### [Provided passage]
>> Start
When I ordered spectre, raw horsepower was in fact a driving factor. I need to do regression testing as quickly as possible. Otherwise, I would have been sorely tempted to get a Mac.

David also expresses the wish to do cross-platform GUI coding. Unfortunately, there's no good story here. Drawing is only a small part of the overall problem, so using something like OpenGL won't help much. I do expect the situation to improve over time. wxWindows is probably closest, and has OSX support in development versions.

What is the optimum grain size?

One of the most important factors affecting performance of a tree access protocol is grain size. Here I'll present a very simplistic analysis. A lot of people never bother to do any.

How do you slice up a tree into grains? I propose to serialize the tree, chop the serialization into fixed-size blocks (leaf nodes), and use a btree-like structure to tie this together. The cool new idea is to count parentheses in the btree nodes. This lets you fly around the tree without having to dig into the leaves.

There are other ways to do it, of course. You can use one grain per node. You can use one grain for the whole tree, perfectly reasonable if the tree is smallish. You can also try to aggregate subtrees into grains. On disk, the advantage of fixed-size blocks is good utilization. On a network, you don't care about utilization of blocks, but you still might care about a large variance in grain size.

For simplicity, let's assume that the tree is read-only. We will analyze two usage patterns. The first is simply to traverse the whole tree. The second is to navigate to random nodes in sequence.

Traversing the tree means scanning the serialization linearly. This is cool. You only touch each block once. Assume that the time to fetch a block is a latency value, plus the size of the block divided by the bandwidth. Total time for traversing the tree is (tree size in bytes) / (bandwidth in bytes per second) + (tree size in bytes) * latency / (block size in bytes). It is easy to see that large blocks are more efficient.

The random node case is different. When you fetch a block, only a small part of it is relevant. The rest is waste. The time to fetch a node is latency + (block size in bytes) / bandwidth. This time, small blocks are more efficient.

What is the optimum grain size, then, for a mixture of both cases? When (block size) = latency * bandwidth, both individual cases are exactly a factor of two slower than their limiting best-case (infinitely large blocks in in the case of a traversal, infinitely small in the case of random nodes). Thus, the optimum will be on the order of latency * bandwith.

What is latency * bandwidth for real devices? Here's a quick table. Don't worry about small inaccuracies. We're trying to get the order of magnitude right. This is just disk and network. Memory hierarchy is important too, but the analysis is considerably different, so I won't do that tonight.

modern disk: latency 10ms, max bw 50M/s: 500K
wireless net 802.11b: latency 2.5ms, max bw 0.5M/s: 1.25K
modem: latency 50ms, max bw 4K/s: 0.2K
100Mb lan: latency 0.3ms, max bw 10M/s: 3K
dsl down from a nearby server: 20ms, 100K/s: 2K
dsl up to a nearby server: 20ms, 10K/s: 0.2K
dsl down international: 200ms, 100K/s: 20K
dsl up international: 200ms, 10K/s: 2K

In Unix, the traditional block size is 4K. It's interesting that this value is not far from the mark for networks, even over a very broad range of performance. So the traditional block size is actually still reasonable.
>> End
### [Data block]
>> Start
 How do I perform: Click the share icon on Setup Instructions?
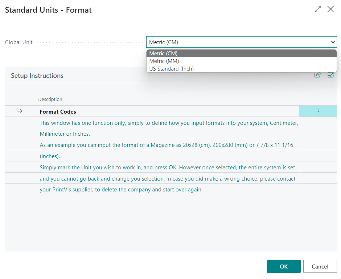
>> End
### [Exercise brief]
Reproduce the passage on tree grain size word for word, starting at "How do you slice" and ending at "in grain size.". The data above is not used here.

### [Answer to this exercise]
How do you slice up a tree into grains? I propose to serialize the tree, chop the serialization into fixed-size blocks (leaf nodes), and use a btree-like structure to tie this together. The cool new idea is to count parentheses in the btree nodes. This lets you fly around the tree without having to dig into the leaves.

There are other ways to do it, of course. You can use one grain per node. You can use one grain for the whole tree, perfectly reasonable if the tree is smallish. You can also try to aggregate subtrees into grains. On disk, the advantage of fixed-size blocks is good utilization. On a network, you don't care about utilization of blocks, but you still might care about a large variance in grain size.